James, the 2nd Duke of Ormond, was one of the first to join William of Orange, whom he entertained royally in Kilkenny Castle. High in favour during the reigns of William and Mary, and Queen Anne, James was impeached at the beginning of the reign of George I.

In August 1714, because of his support for the Jacobite attempt to restore the Stuarts to the throne, he had to flee to France.  His property was confiscated and was vested in the crown. Thus ended the connection of the Butlers of Ormond with Kenure.

The Irish Earldoms of Ormond and Ossory eventually passed to John Butler of Kilcash, but Kenure was listed in 'The Williamite Confiscation of Ireland', by J.G. Simms, as being purchased by a Robert Echlin. Thus began the next phase in the history of Kenure.

The Echlins

The Echlins were originally Scottish, but had settled in Northern Ireland.

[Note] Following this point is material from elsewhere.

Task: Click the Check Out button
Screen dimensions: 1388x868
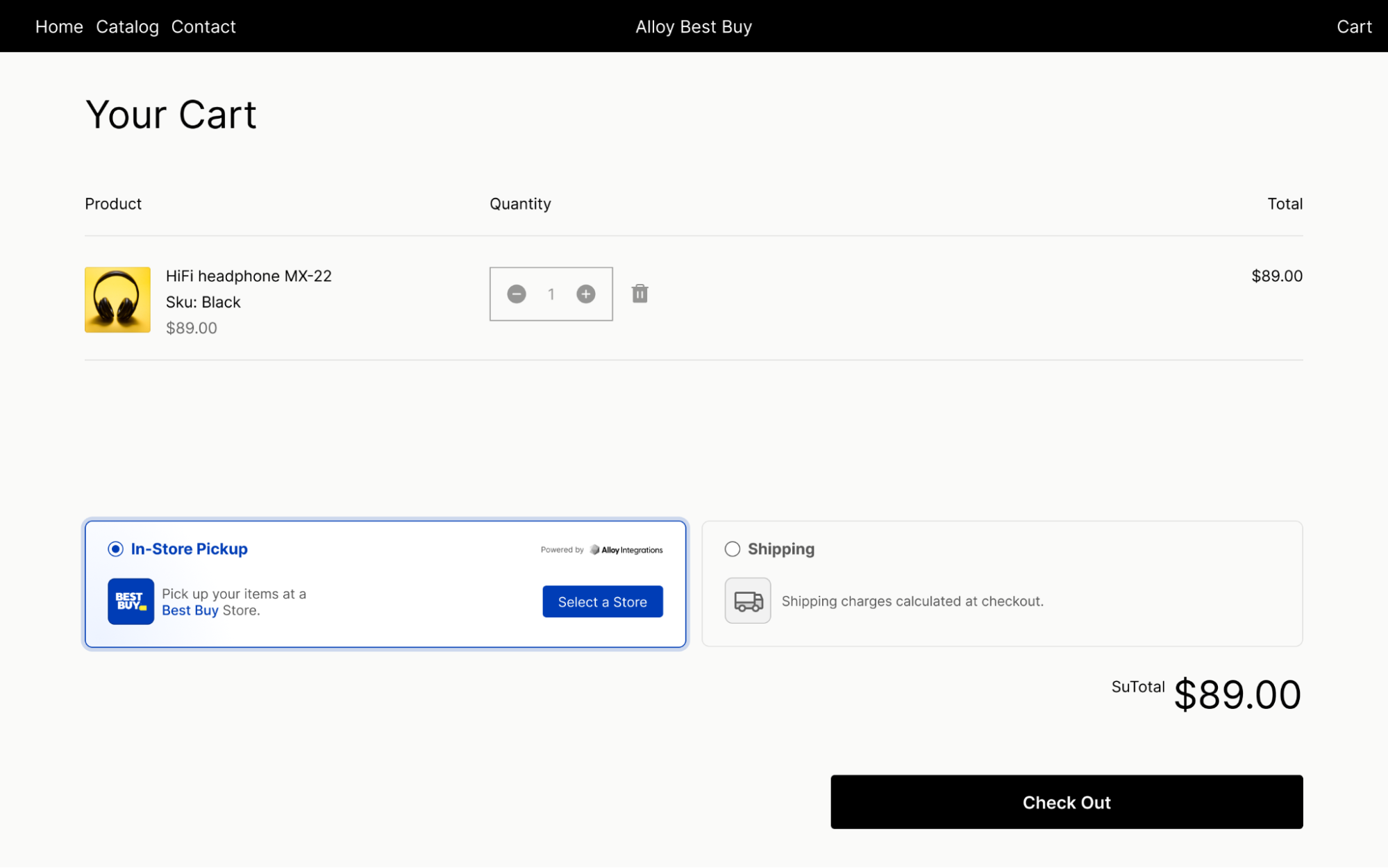Action: point(1066,802)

Robert Echlin was Parson of Omagh and Dean of Tuam. The first recorded Echlin to occupy Kenure was Henry Echlin, Robert's second son. He had been appointed a Sergeant-at-Law in 1683, having studied at Lincoln's Inn. In 1692 he was knighted, and in 1721, he was created a Baronet. He died in 1725.

Henry was succeeded by his grandson, Sir Robert, who died in 1757, and is buried near the Round Tower in Lusk. His tomb was said to be originally inside the old church, but in the big wind of 1839 the roof was blown off. The church was rebuilt in shortened form, leaving Sir Robert outside! His epitaph reads:

Here lies a man without pretence,
Blessed with plain reason and common sense,
Calmly he looked on either life and here
Saw nothing to regret or there to fear.
From nature's temperate feast rose satisfied
Thanked Heaven that he lived, and that he died.

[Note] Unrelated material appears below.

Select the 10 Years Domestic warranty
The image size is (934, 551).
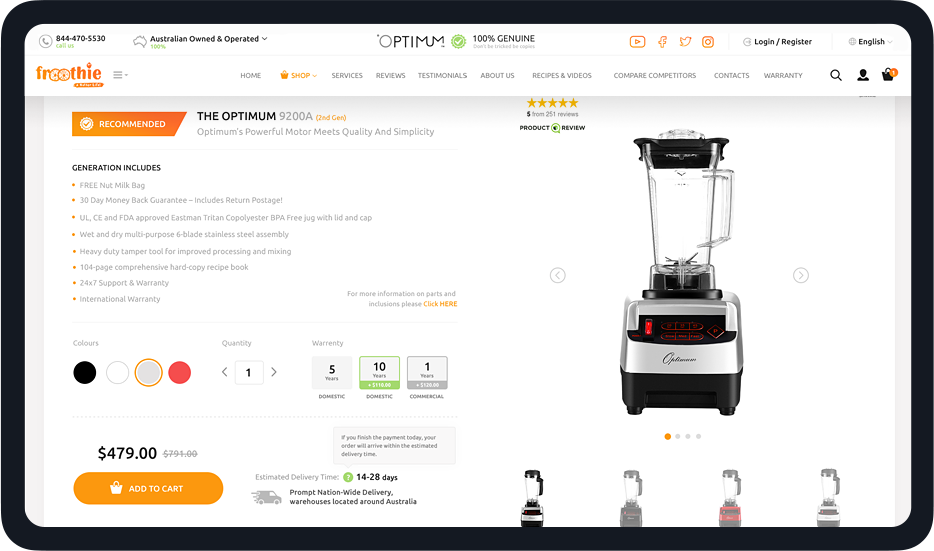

The lines of this epitaph were apparently appropriated from two of Alexander Pope's best epitaphs, the first two lines from that on a Mr. Corbett, and the last four lines from that of a Mr. Elijah Fenton.

Fading Fortunes

Sir Robert Echlin had two sons who died young, and the title passed to his nephew Henry. Henry Echlin was a great character, but also a total and profligate rogue, and he lost the estate due to gambling debts. Kenure eventually became the property of Sir Robert's daughter, Elizabeth, whom Sir Robert had disinherited, and to whom he left one shilling in his will, because she had married the 'unsuitable' Francis Palmer, of Castlelacken, Palmerstown, County Mayo. When the estate went into debt under Henry Echlin, Elizabeth defiantly took the opportunity to buy it, and thus the estate passed into the Palmer family.